[Start of Attachment]

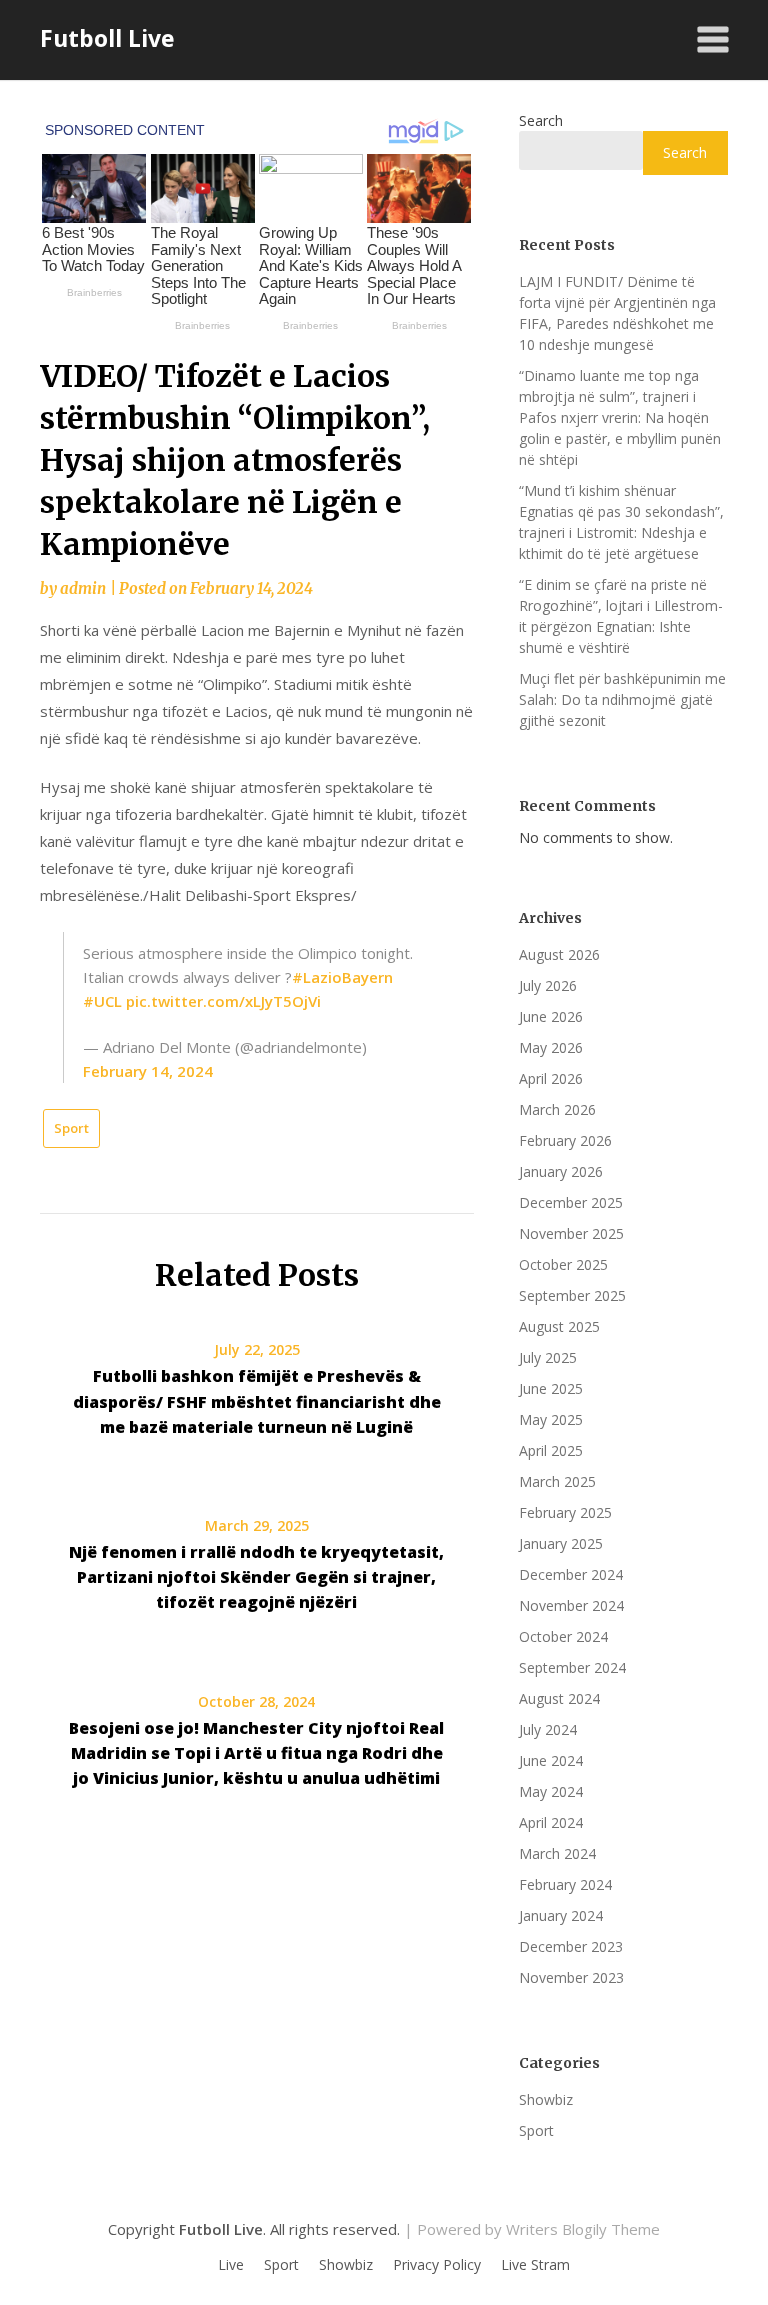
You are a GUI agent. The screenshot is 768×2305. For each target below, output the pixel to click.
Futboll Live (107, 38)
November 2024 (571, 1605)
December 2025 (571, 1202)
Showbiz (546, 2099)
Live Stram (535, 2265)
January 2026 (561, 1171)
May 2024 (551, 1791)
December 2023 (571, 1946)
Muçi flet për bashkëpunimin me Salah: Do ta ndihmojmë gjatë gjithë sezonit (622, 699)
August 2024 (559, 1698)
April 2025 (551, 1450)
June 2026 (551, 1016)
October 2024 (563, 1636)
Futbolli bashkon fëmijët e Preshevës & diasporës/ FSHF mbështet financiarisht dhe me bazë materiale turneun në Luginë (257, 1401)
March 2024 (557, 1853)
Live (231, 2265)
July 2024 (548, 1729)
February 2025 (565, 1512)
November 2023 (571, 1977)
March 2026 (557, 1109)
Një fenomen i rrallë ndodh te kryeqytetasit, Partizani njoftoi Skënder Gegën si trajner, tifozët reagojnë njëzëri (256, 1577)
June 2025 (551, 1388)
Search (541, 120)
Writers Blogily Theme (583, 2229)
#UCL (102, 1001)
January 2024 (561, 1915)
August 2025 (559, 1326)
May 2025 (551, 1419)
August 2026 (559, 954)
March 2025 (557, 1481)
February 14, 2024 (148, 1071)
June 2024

[End of Attachment]

:: Work request ::
Starting at the line with "November 2024 (571, 1605)", print each remaining line of the listing above exactly as it appears.

:: Task output ::
November 2024 (571, 1605)
December 2025 (571, 1202)
Showbiz (546, 2099)
Live Stram (535, 2265)
January 2026 (561, 1171)
May 2024 (551, 1791)
December 2023 (571, 1946)
Muçi flet për bashkëpunimin me Salah: Do ta ndihmojmë gjatë gjithë sezonit (622, 699)
August 2024 (559, 1698)
April 2025 (551, 1450)
June 2026 (551, 1016)
October 2024 (563, 1636)
Futbolli bashkon fëmijët e Preshevës & diasporës/ FSHF mbështet financiarisht dhe me bazë materiale turneun në Luginë (257, 1401)
March 2024 (557, 1853)
Live (231, 2265)
July 2024 (548, 1729)
February 2025 (565, 1512)
November 2023 (571, 1977)
March 2026 (557, 1109)
Një fenomen i rrallë ndodh te kryeqytetasit, Partizani njoftoi Skënder Gegën si trajner, tifozët reagojnë njëzëri (256, 1577)
June 2025 (551, 1388)
Search (541, 120)
Writers Blogily Theme (583, 2229)
#UCL (102, 1001)
January 2024 (561, 1915)
August 2025 (559, 1326)
May 2025 (551, 1419)
August 2026 (559, 954)
March 2025 (557, 1481)
February 14, 2024 (148, 1071)
June 2024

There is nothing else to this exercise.